TEXT UNDER STUDY -
Letters
More effects of asteroid hit
In "Asteroid impact: Beware the tsunami" (SN: 2/7/98, p. 88), the judgment that an oceanic impact holds greater potential for destruction than a land hit apparently overlooks the potential effects of filling the atmosphere with vast amounts of impact debris.
Vernon Chi
Silk Hope, N.C.A water-based impact distributes energy over a larger volume; however, a ground-based, small-volume impact has the potential for perturbing the rotational or orbital parameters of the planet.
W.W. Geisler
New York, N.Y.Jack Hills of Los Alamos National Laboratory says that unless the radius of the asteroid is greater than about 1 kilometer, it cannot send up enough dust to block out significant amounts of sunlight, even if it hits on land. If it is much larger than 1 km, it doesn't matter where it hits: The depth of the crater would be several times greater than the diameter of the asteroid, so it would penetrate the ocean floor.

DATASET ENTRIES -
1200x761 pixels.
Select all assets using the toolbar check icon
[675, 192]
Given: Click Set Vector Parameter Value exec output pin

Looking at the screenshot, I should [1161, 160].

WORK TO COMPLETE -
- 1) List every person named in the asteroid letters.
- 2) Set down the part of the asteroid letters that begins at the words "W.W. Geisler" and stops after the words "the ocean floor.".
- 3) In the asteroid letters, what radius does Jack Hills say an asteroid must exceed to send up enough dust to block significant sunlight?
The items are separate material, unrelated to the text.

RESULTS -
- 1) Vernon Chi, W.W. Geisler, Jack Hills

- 2)
W.W. Geisler
New York, N.Y.Jack Hills of Los Alamos National Laboratory says that unless the radius of the asteroid is greater than about 1 kilometer, it cannot send up enough dust to block out significant amounts of sunlight, even if it hits on land. If it is much larger than 1 km, it doesn't matter where it hits: The depth of the crater would be several times greater than the diameter of the asteroid, so it would penetrate the ocean floor.

- 3) About 1 kilometer.